Where Did the Time Go?

The narrator of Valeria Luiselli’s 2019 novel Lost Children Archive reflects that “Something changed in the world. Not too long ago, it changed, and we know it…We feel time differently. No one has quite been able to capture what is happening or say why. Perhaps it’s just that we sense an absence of future, because the present has become too overwhelming, so the future has become unimaginable. And without future, time feels like only an accumulation.”
I feel powerfully the experiential truth of this observation, both in life and in writing; and would like, in my talk, to explore its causes and consequences. Without a sense of future, there can be no hope; and without a sense of a future, our understanding of the past is also disrupted. Indeed, our entire relation to Time—and with it to our lives and their possible meanings—is called into question. A post-Enlightenment faith in rationality and progress—reinforced by the 19th and 20th century mastery over Time—can no longer be presumed.

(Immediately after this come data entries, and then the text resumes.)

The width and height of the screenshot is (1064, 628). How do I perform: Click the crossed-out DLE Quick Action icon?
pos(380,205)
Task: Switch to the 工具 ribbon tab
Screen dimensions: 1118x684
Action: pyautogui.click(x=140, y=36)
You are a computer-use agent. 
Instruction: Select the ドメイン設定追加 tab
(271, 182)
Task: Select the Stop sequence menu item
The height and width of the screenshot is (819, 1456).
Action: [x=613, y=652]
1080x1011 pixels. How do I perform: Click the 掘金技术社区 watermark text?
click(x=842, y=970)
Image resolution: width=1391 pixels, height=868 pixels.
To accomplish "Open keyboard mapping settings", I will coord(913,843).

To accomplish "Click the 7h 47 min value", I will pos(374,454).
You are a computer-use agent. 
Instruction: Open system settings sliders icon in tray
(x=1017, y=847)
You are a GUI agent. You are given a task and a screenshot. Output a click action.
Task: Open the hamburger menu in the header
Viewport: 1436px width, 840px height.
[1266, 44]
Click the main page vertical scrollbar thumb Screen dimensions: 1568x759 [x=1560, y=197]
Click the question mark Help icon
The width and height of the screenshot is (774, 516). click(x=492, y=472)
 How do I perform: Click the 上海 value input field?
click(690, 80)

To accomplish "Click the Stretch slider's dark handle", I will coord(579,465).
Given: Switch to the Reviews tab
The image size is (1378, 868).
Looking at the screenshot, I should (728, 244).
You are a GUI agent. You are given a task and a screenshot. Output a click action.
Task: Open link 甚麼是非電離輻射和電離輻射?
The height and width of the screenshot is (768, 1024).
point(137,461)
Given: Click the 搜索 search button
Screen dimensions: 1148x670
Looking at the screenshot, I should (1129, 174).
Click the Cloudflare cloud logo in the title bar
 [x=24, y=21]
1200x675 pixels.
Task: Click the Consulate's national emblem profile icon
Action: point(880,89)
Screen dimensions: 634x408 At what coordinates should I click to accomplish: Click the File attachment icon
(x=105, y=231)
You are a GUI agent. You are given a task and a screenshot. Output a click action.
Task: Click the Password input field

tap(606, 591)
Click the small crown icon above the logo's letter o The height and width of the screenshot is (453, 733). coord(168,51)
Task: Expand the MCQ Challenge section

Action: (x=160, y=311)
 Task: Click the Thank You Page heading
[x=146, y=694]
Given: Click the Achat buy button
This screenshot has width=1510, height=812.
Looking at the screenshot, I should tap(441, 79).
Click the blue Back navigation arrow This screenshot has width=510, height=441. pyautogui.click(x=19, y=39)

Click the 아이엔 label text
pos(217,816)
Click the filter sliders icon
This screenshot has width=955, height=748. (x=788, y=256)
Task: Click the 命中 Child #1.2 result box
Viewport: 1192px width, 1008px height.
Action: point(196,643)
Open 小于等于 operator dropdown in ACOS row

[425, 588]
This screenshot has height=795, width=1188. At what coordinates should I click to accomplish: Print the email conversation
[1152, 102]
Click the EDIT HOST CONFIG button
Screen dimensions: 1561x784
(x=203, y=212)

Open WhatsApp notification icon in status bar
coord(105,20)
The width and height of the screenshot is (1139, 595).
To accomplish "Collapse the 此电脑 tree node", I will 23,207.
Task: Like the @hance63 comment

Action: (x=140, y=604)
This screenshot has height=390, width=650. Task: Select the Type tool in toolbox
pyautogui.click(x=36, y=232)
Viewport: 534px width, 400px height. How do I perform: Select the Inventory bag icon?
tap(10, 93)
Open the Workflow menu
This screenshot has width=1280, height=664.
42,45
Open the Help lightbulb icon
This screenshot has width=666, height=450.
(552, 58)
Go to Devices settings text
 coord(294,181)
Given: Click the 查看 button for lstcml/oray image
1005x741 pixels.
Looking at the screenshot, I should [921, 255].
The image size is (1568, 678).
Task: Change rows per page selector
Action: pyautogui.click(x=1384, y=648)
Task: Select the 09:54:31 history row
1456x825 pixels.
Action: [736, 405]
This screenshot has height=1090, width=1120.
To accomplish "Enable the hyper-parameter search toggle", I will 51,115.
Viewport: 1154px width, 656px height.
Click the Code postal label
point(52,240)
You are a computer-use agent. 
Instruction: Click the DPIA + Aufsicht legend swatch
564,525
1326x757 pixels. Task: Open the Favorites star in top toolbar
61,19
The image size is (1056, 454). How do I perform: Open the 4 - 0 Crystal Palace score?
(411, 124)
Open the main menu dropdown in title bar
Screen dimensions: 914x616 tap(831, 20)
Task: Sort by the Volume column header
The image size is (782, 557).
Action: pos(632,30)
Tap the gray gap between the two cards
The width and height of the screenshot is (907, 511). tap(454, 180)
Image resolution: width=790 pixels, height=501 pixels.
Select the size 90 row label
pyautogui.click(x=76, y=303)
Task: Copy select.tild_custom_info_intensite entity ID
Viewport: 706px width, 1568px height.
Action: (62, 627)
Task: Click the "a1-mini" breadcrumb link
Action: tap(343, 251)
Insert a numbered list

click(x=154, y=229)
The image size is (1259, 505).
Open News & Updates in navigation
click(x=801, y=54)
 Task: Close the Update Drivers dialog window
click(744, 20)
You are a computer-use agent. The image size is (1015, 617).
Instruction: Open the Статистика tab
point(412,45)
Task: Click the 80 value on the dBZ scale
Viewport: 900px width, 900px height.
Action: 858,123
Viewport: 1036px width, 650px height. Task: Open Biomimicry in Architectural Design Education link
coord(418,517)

Claire Messud is a novelist and professor of creative writing at Harvard University. She is the author of numerous works of fiction, including When the World Was Steady (1995), The Last Life (1999), The Woman Upstairs (2013), and The Emperor’s Children (2006), which won the Massachusetts Book Award in 2007. Messud is the recipient of the Strauss Living Award granted through the American Academy of Arts and Letters, and was a Radcliffe Fellow in 2004. She was the recipient of a Guggenheim fellowship in 2002. She lives in Cambridge, Massachusetts.